Her culinary career continued on a more palatable note as a cookie baker until she died. As I write this I’m looking at her final batch of cookies. Chocolate chocolate chip.
My mom and dad were married for 33 years before she was widowed in 1995. She wasn’t someone to sit around. She tried out various careers before taking up photography after she moved to Royal Oak, a suburb of Detroit. She took her camera on a trip to Italy with me for her 75th birthday. She didn’t always pay attention to where she was walking, and I remember when she fell and damaged that camera, along with her face. It was one of many times she fell over the years. As she aged her hands grew more unsteady and eventually she had to put her camera aside.
Maurine lived a long, full life. And she always lived it her way.
Even at the age of 94 she wouldn’t admit she was old. We knew her time was finite, but her death still came as a blow to us and to many of her friends. Aside from my physical existence, I owe her my perpetual fascination with the creative world and my ongoing conviction that the arts, especially live performance, exist to help connect us to each other and to a universal realm that we share.

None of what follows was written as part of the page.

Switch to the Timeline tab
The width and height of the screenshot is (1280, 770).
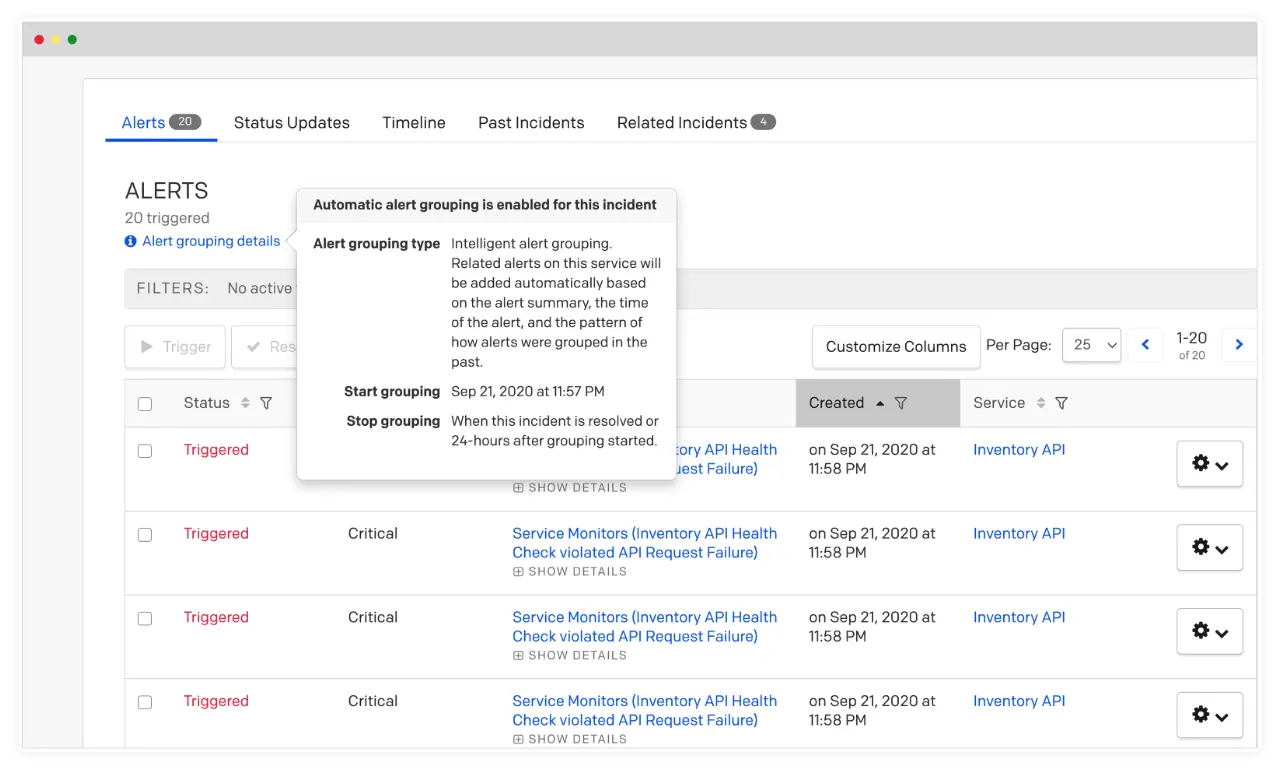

As I said, my mother died on December 27. Her fourth great-grandchild was born on December 31. The circle of life always amazes me. The old makes way for something new. She would have been overjoyed to welcome this baby.




I love this tribute to your mom, who was clearly so important to the person you have become. Wishing you healing at this time of loss. I love you!
I like this essay because it helps me know you more as well as to know your mother more - lovely tribute.